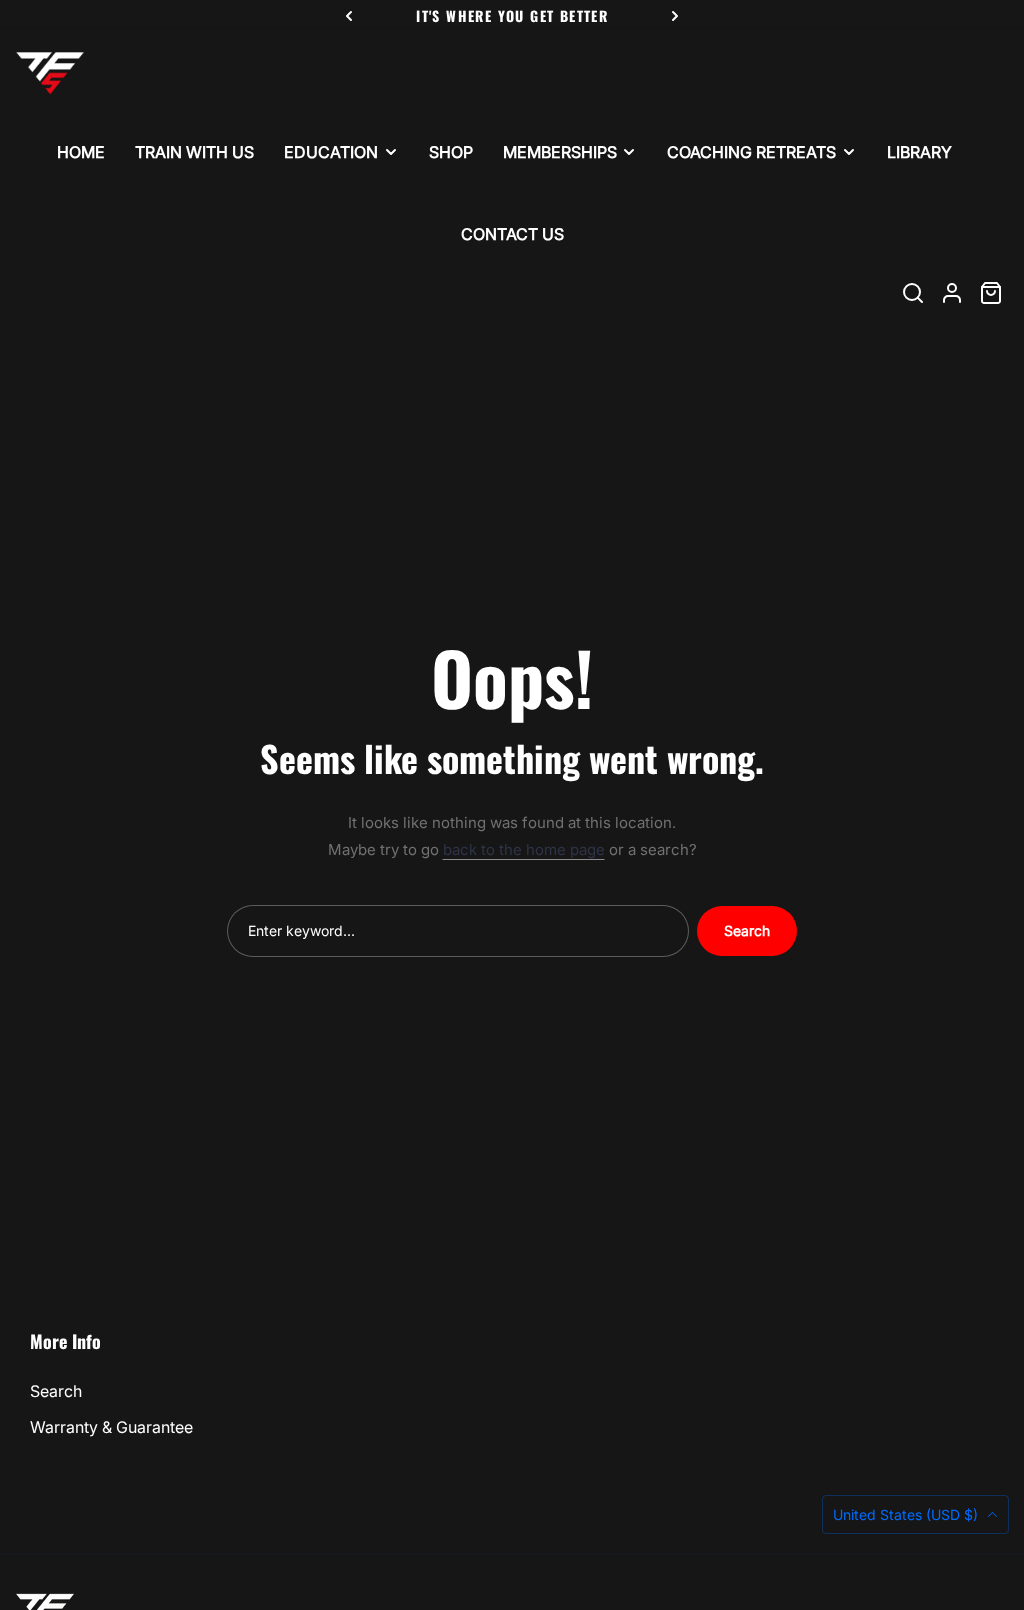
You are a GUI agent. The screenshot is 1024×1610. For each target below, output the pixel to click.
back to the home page (524, 849)
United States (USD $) (907, 1514)
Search (747, 930)
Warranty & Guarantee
____________________
_EXERCISE DETAILS:_ Your reply must contain each entry exactly as written and no pictures.

_RESPONSE:_
You are a GUI agent. The screenshot is 1024×1610. For each target below, output the pixel to click.
back to the home page (524, 849)
United States (USD $) (907, 1514)
Search (747, 930)
Warranty & Guarantee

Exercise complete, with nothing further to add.